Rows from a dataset
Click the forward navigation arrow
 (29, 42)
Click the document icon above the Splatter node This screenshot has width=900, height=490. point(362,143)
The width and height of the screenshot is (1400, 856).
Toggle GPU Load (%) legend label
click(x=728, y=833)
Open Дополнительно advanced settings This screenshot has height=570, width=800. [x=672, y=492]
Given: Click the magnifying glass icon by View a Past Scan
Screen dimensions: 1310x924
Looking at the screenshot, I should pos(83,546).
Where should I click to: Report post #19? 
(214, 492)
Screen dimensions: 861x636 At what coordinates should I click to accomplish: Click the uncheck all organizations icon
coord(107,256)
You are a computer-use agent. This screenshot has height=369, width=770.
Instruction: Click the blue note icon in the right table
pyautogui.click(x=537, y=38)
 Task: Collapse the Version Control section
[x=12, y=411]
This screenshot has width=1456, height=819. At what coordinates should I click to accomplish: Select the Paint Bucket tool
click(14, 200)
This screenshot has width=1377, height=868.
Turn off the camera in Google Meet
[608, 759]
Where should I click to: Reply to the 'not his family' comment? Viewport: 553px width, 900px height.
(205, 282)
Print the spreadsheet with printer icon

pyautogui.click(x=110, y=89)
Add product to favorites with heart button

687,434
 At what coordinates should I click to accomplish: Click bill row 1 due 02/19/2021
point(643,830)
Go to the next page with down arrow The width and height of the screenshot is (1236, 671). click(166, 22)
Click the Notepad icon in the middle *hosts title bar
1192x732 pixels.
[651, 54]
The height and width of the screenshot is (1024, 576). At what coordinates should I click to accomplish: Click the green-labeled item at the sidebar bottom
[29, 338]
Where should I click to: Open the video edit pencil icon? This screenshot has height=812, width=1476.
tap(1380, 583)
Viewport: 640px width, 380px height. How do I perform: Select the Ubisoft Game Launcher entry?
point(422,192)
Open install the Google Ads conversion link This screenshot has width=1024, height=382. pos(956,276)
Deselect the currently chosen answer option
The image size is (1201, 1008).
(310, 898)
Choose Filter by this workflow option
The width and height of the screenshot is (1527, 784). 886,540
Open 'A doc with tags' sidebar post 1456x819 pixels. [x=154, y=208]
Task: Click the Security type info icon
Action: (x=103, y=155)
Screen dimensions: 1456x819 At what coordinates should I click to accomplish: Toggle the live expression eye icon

SET TASK:
Rewrite the rows above, swapping every occurrence of "Screen dimensions" for "Display size" and leaving everything else unchanged.

TASK OUTPUT:
Click the forward navigation arrow
 (29, 42)
Click the document icon above the Splatter node This screenshot has width=900, height=490. point(362,143)
The width and height of the screenshot is (1400, 856).
Toggle GPU Load (%) legend label
click(x=728, y=833)
Open Дополнительно advanced settings This screenshot has height=570, width=800. [x=672, y=492]
Given: Click the magnifying glass icon by View a Past Scan
Display size: 1310x924
Looking at the screenshot, I should pos(83,546).
Where should I click to: Report post #19? 
(214, 492)
Display size: 861x636 At what coordinates should I click to accomplish: Click the uncheck all organizations icon
coord(107,256)
You are a computer-use agent. This screenshot has height=369, width=770.
Instruction: Click the blue note icon in the right table
pyautogui.click(x=537, y=38)
 Task: Collapse the Version Control section
[x=12, y=411]
This screenshot has width=1456, height=819. At what coordinates should I click to accomplish: Select the Paint Bucket tool
click(14, 200)
This screenshot has width=1377, height=868.
Turn off the camera in Google Meet
[608, 759]
Where should I click to: Reply to the 'not his family' comment? Viewport: 553px width, 900px height.
(205, 282)
Print the spreadsheet with printer icon

pyautogui.click(x=110, y=89)
Add product to favorites with heart button

687,434
 At what coordinates should I click to accomplish: Click bill row 1 due 02/19/2021
point(643,830)
Go to the next page with down arrow The width and height of the screenshot is (1236, 671). click(166, 22)
Click the Notepad icon in the middle *hosts title bar
1192x732 pixels.
[651, 54]
The height and width of the screenshot is (1024, 576). At what coordinates should I click to accomplish: Click the green-labeled item at the sidebar bottom
[29, 338]
Where should I click to: Open the video edit pencil icon? This screenshot has height=812, width=1476.
tap(1380, 583)
Viewport: 640px width, 380px height. How do I perform: Select the Ubisoft Game Launcher entry?
point(422,192)
Open install the Google Ads conversion link This screenshot has width=1024, height=382. pos(956,276)
Deselect the currently chosen answer option
The image size is (1201, 1008).
(310, 898)
Choose Filter by this workflow option
The width and height of the screenshot is (1527, 784). 886,540
Open 'A doc with tags' sidebar post 1456x819 pixels. [x=154, y=208]
Task: Click the Security type info icon
Action: (x=103, y=155)
Display size: 1456x819 At what coordinates should I click to accomplish: Toggle the live expression eye icon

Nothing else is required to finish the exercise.